When I was a kid I thought fear was a really simple concept. I was afraid of snakes and spiders and heights I think. So as long as I didn’t interact with snakes or spiders or heights, I could avoid being afraid. The concept of being scared and avoiding things that scared you seemed really black and white. I could avoid fear forever!
I am not a kid any more although I have learned about things like working on my inner child. And if you have worked in therapy enough or watched enough TikToks to know what inner child work is, you probably know that being scared is way more intense than being afraid of snakes. Although they are still very, very overwhelming if you ask me.
Fear is hard and it shows up anywhere. And it is absolutely not always a reaction to something as concrete as what we think about as children. It can, and often does, show up in relationships, at work, in parenting, you name it. Fear doesn’t have a face more often than not I am realizing and that was not something I was prepared to deal with. It was not something I ever realized was going to be the case. My Care Bear stories I read at night talked about facing fears around speaking in public maybe, but not the level of existential dread that adulthood can carry.
Fears in the diagnosed sense are things that have -phobia at the end of the word and then some descriptor you have to take a guess at in the front. These feel meaningless to me and like a way to dull the actual fear because it is nearly impossible to understand what these words mean. I know there must be words for what my fears are, but it is easier and more realistic to speak what they are than what any medical term for them might be.
It's scary to find something out about yourself in your 40s and to constantly fear if making changes for yourself are truly going to make you happy or if you just found out too late.
It's scary worrying you won't teach your kids the things they'll want to know when their older.
It's scary hearing silence in a kid's room after you've had a disagreement with them and you know silence from you can sometimes bring really intrusive and dangerous thoughts.
It's scary to live with really intrusive and dangerous thoughts.
It's scary to push back against conventional ideas knowing there are few support networks out there when things feel really hard, which is often.
It's scary choosing what's best for you, knowing that might not be best for others.
It's scary to live with borderline personality disorder and to talk about self harm and self sabotage and to worry about whether you'll ever feel good.
It is scary to have a brain that doesn’t have a yellow light, only green and red.
You can be afraid that you won’t ever get better, that therapy isn’t working, that even with all the help around you things still feel too hard.
This list could be endless and exhausting and that's scary too.
I guess the idea is that you have to manage through fear way more frequently than I ever expected. And that snakes and spiders and heights and bridges play into my own day-to-day interactions less than expected even though I am afraid all the time.
We don't talk about the really scary things a lot. We can talk about them in therapy if we're privileged enough to access that, but we don't really air out fears publicly and let other people know that this shit is frightening.
It's very adult to be able to say “holy crap, I'm terrified of a lot of stuff.” You don't have to not be scared.
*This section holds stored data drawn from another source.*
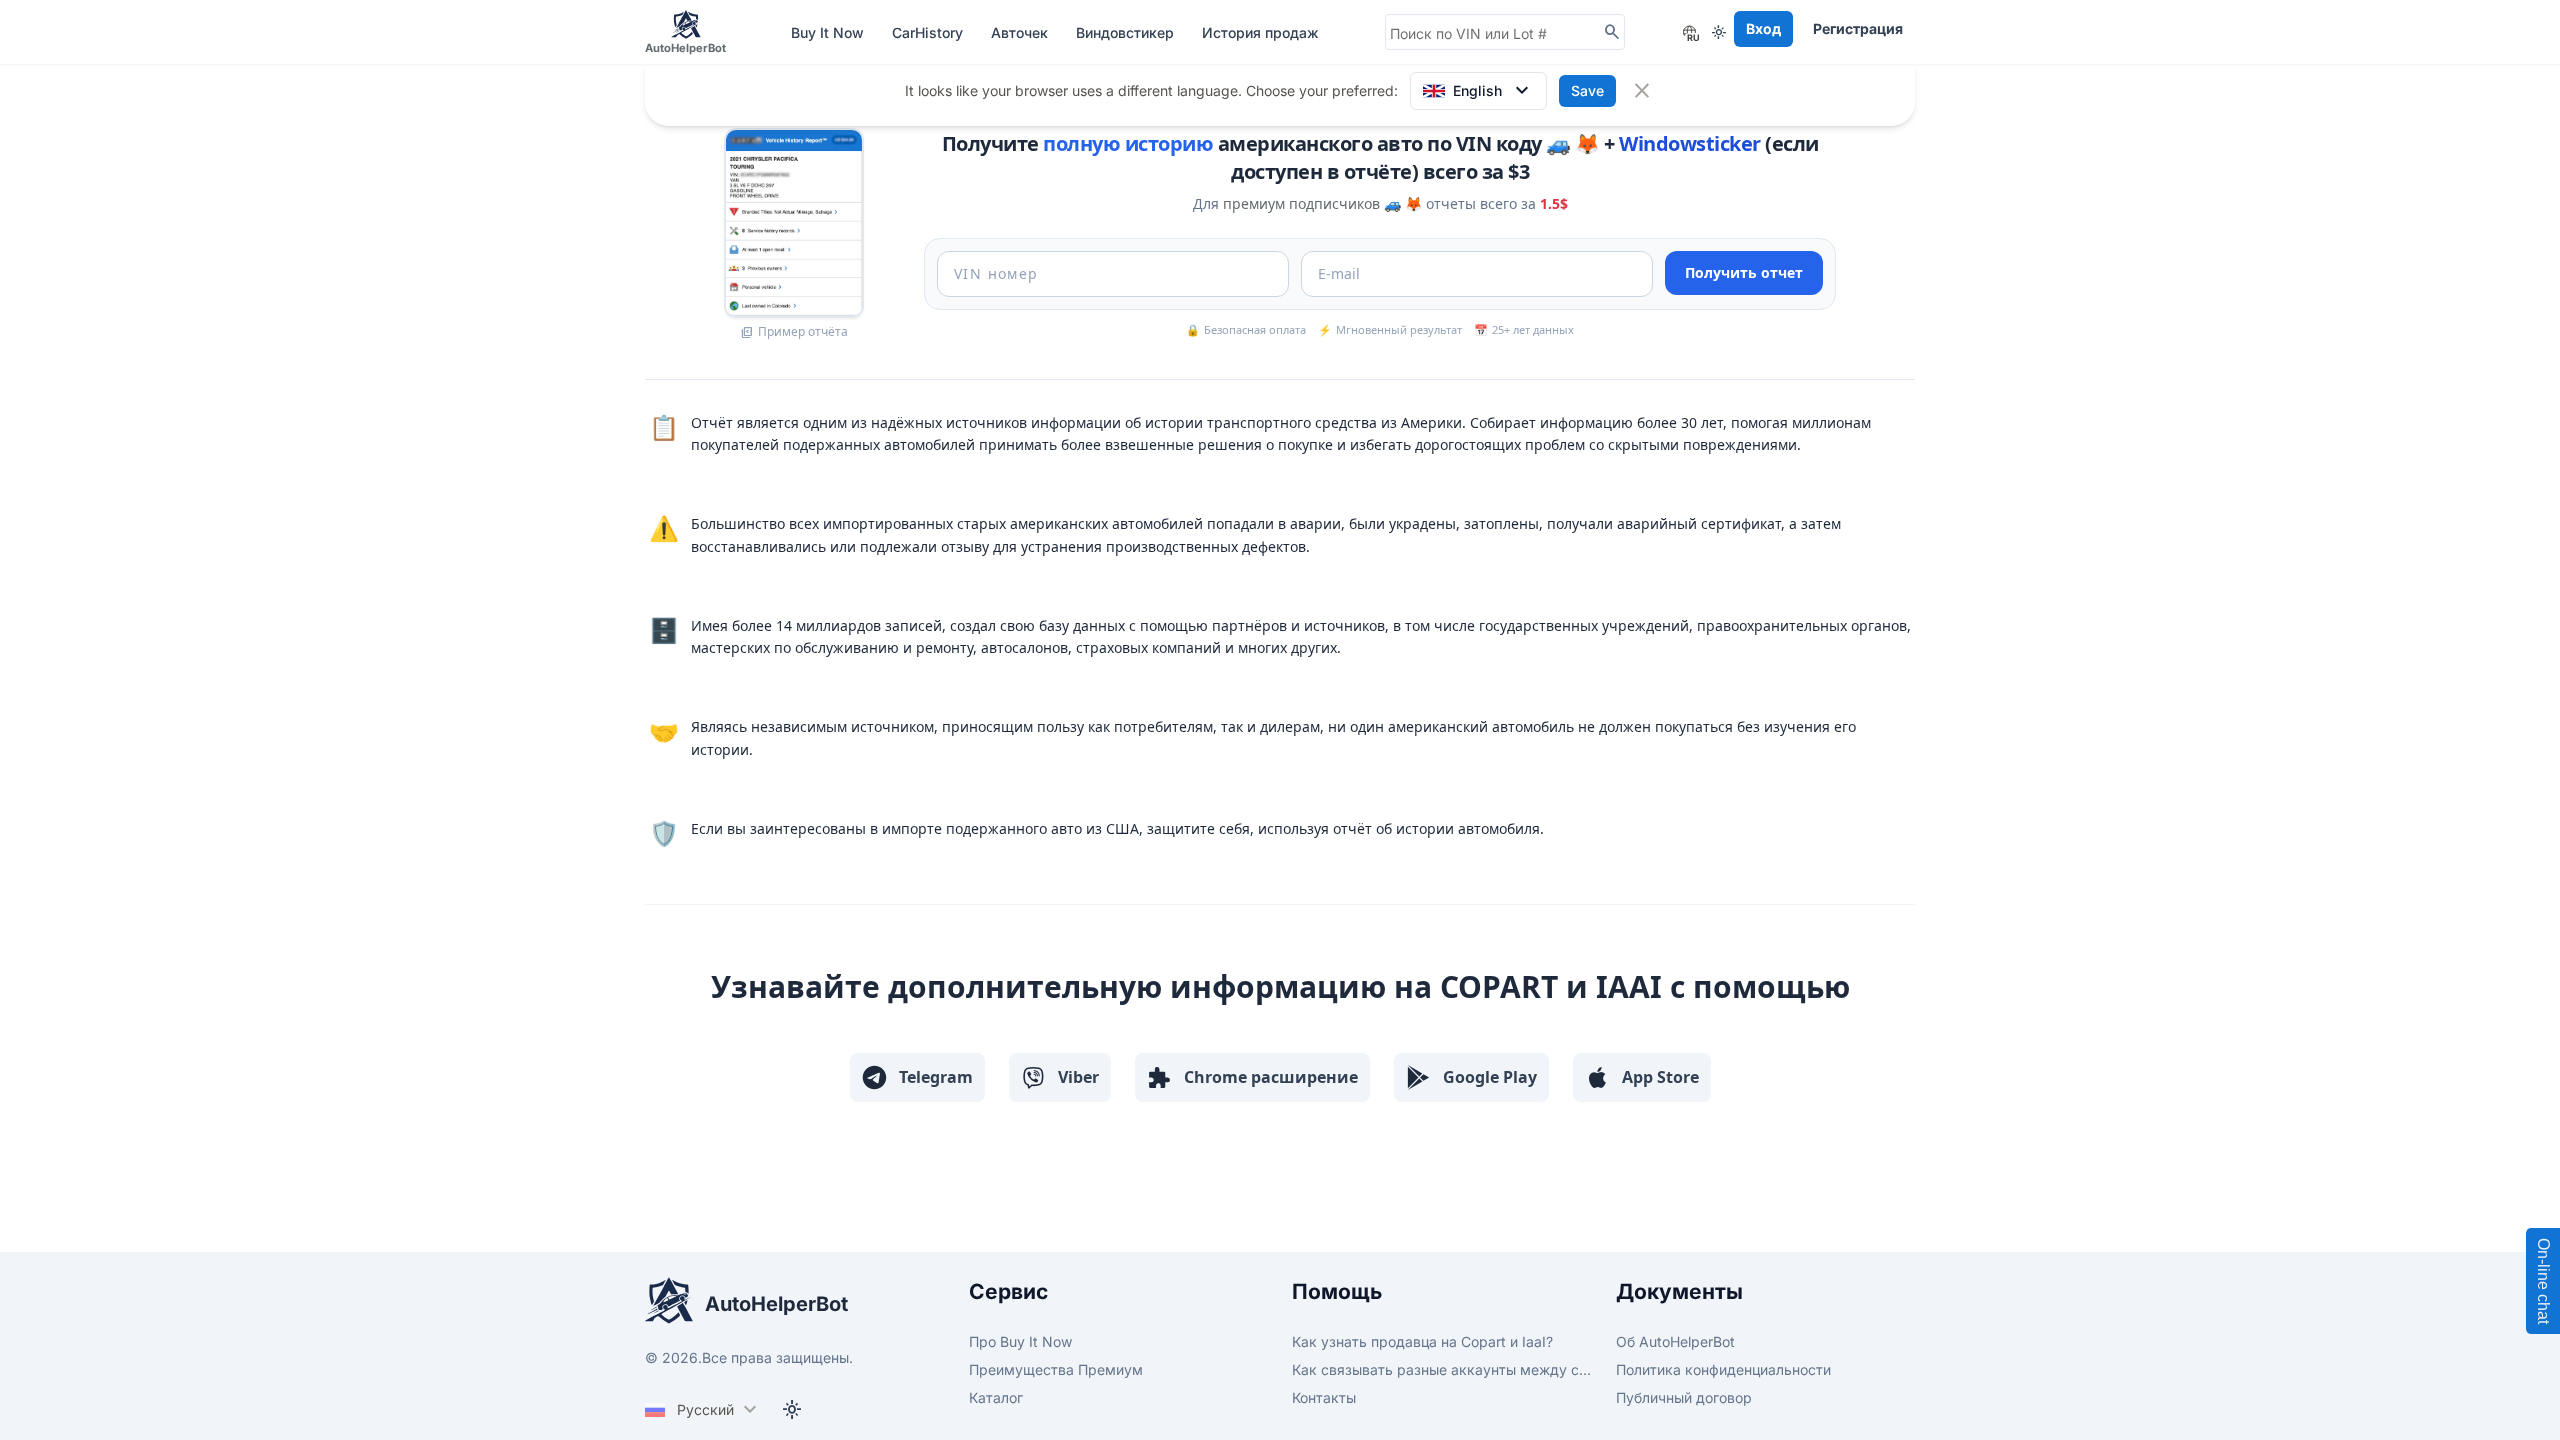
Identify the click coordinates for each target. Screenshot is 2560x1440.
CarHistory (929, 32)
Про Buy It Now (1020, 1341)
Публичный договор (1684, 1397)
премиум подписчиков (1301, 203)
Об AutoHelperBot (1675, 1341)
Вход (1763, 28)
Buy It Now (829, 32)
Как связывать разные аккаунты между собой (1442, 1369)
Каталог (996, 1397)
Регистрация (1858, 28)
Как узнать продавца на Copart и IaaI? (1422, 1341)
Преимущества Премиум (1056, 1369)
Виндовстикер (1127, 32)
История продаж (1260, 32)
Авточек (1021, 32)
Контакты (1324, 1397)
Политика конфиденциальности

Do I have tips that work for me? Kind of. I have tips that I've been given in my many, many trips through therapy. They don't always work, or I should say, they don't move me from bad to good.
But, they might help stall your fears momentarily or get you through a dangerous thinking trap. My therapists (and partner) have told me to remember that the goal in fearful situations when your brain is being mean to you is to stop the worsening, not necessarily to make everything better all at once.
STOP
Stop what you’re doing. This is apparently what there is to this. Just don’t do things any more. Get off your phone. Stop what’s making you silly scared.
Take a step back. Is this much different than stop? Maybe not but maybe yes. Either way, keep not doing things and just do something you enjoy doing. Doing this can be hard because it is a lot easier to focus on crappy things, but try for me ok please.
Observe. Are things exactly as you had perceived them? Are there other answers possible? Don’t discount what you have been thinking but give your brain space to accept that maybe the world isn’t crumbling (I know, maybe it is).
Proceed mindfully. You've stopped and thought things through, now see if you can get back to communicating. You still don't need to be back to 100 per cent, and odds are if you have these many fears, you don't know 100 per cent anyway, but you feel a bit better now, and you can talk about that and what scared you in the first place.
Opposite actioning
Basically don't do what you think you should do. Or, trick yourself slowly. I've learned lots about neuropathways and such and how much I need to actively change my reactions to things by changing how I react to things. So I begrudgingly try to do things I normally wouldn't—-communicate when I want to shut down, get up and go for a walk when I want to stay in bed etc.
I don't know the logistics of this one per se, I do know that it takes a lot of practice and work for us to change our immediate reaction to fear.
We're all afraid and that's ok. It's good. It's good to talk about it beyond what we worried about when we were five. I have such a hard time talking about fear and thank you for being part of my exposure therapy.